The plaintiffs contend, and neither the defendant nor the government denies, that the certificate of probable cause provided by this statute should be issued in respect to this judgment, and I am satisfied that such certificate should be forthwith issued. There is, therefore, no occasion to determine whether, in the absence of such a certificate, this judgment against the defendant collector should bear interest after the date of entry of such judgment, as the effect of the issuance of such statutory certificate of probable cause is to convert such judgment from one against the defendant individually into one against the government, and therefore subject to the rule as to interest already stated. United States v. Sherman, supra; White v. Arthur (C. C.) 10 F. 80.
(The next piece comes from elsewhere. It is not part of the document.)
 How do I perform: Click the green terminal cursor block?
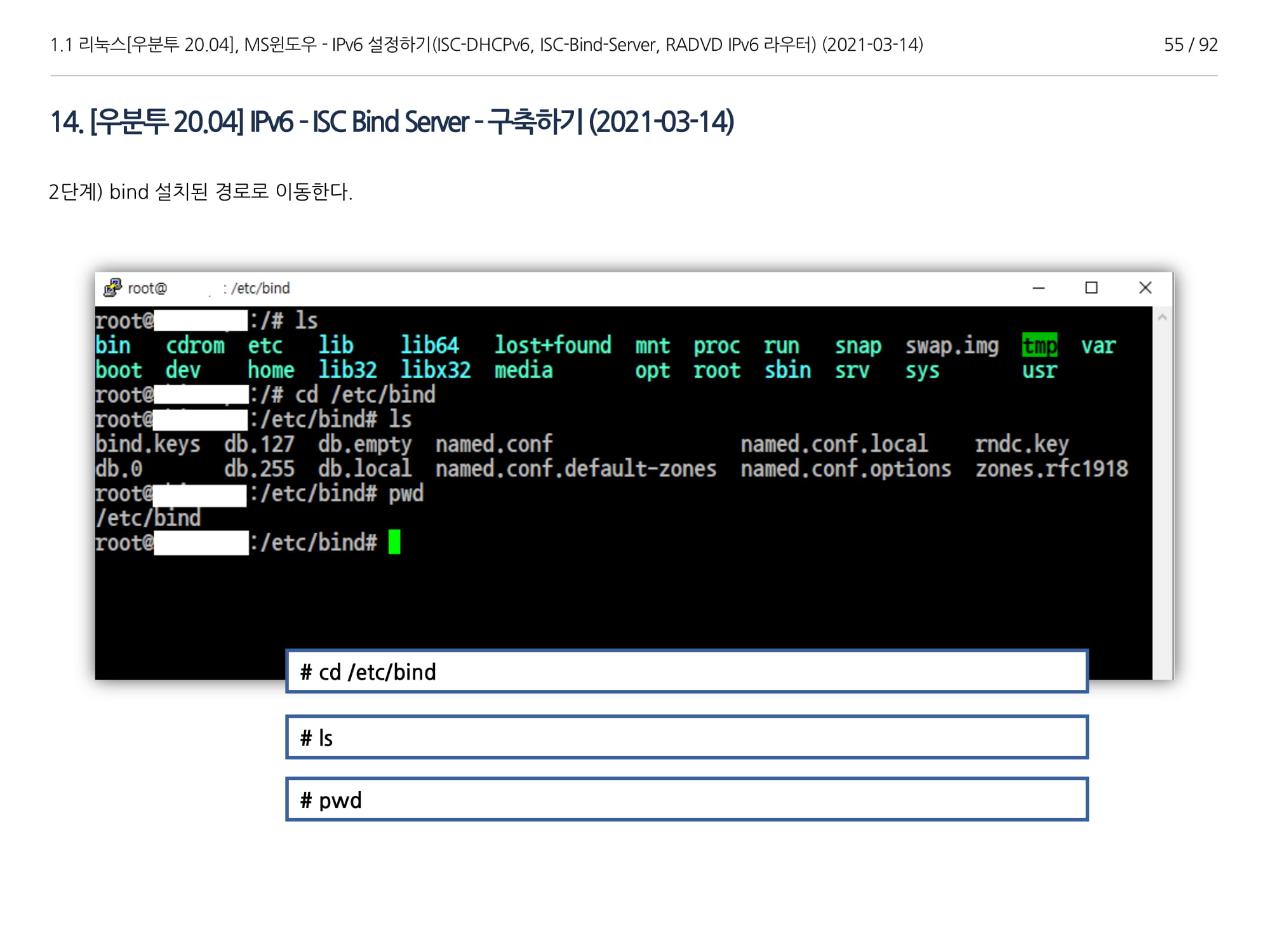tap(394, 542)
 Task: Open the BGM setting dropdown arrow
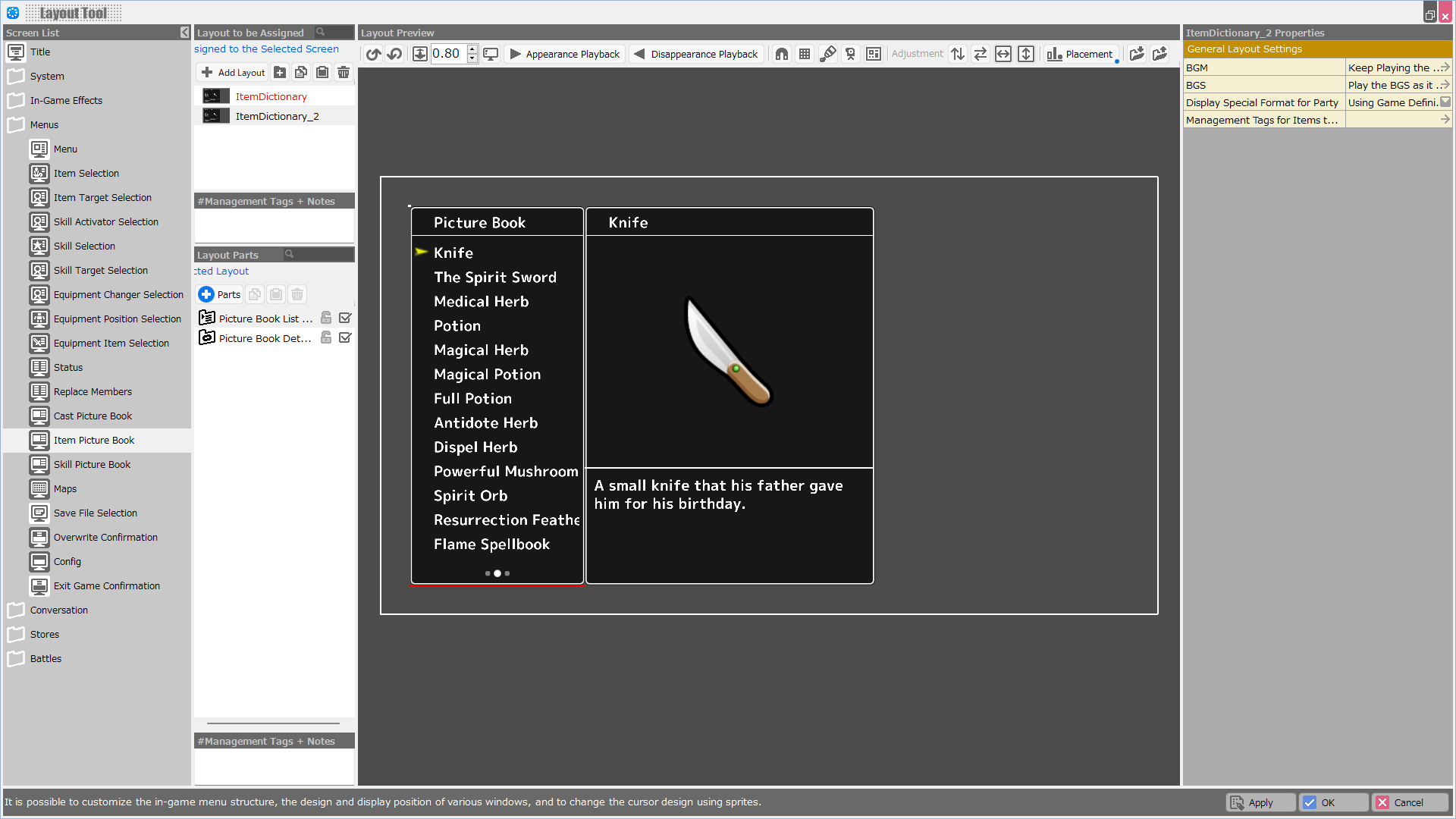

The language quoted by the plaintiffs from the opinion of the Supreme Court in National Volunteer Home v. Parrish, 33 S. Ct. 944, 229 U. S. 494/57 L. Ed. 1296, and relied on by plaintiffs in support of their contention, has been carefully examined and considered, but is, in my opinion, clearly dictum and inapplicable to this case, in view of the effect, upon the present judgment, of the issuance of the statutory certificate of probable cause already mentioned.
For the reasons stated, the judgment to be entered will include interest at the rate of 6 per cent, per annum upon the amount recovered under the verdict to the date of the entry of such judgment, or, if such judgment is reviewed by an appellate court, to the date of entry of the final judgment herein; but no further nor other interest will be allowed on such judgment. The certificate of probable cause referred to will be issued. An order may be entered accordingly.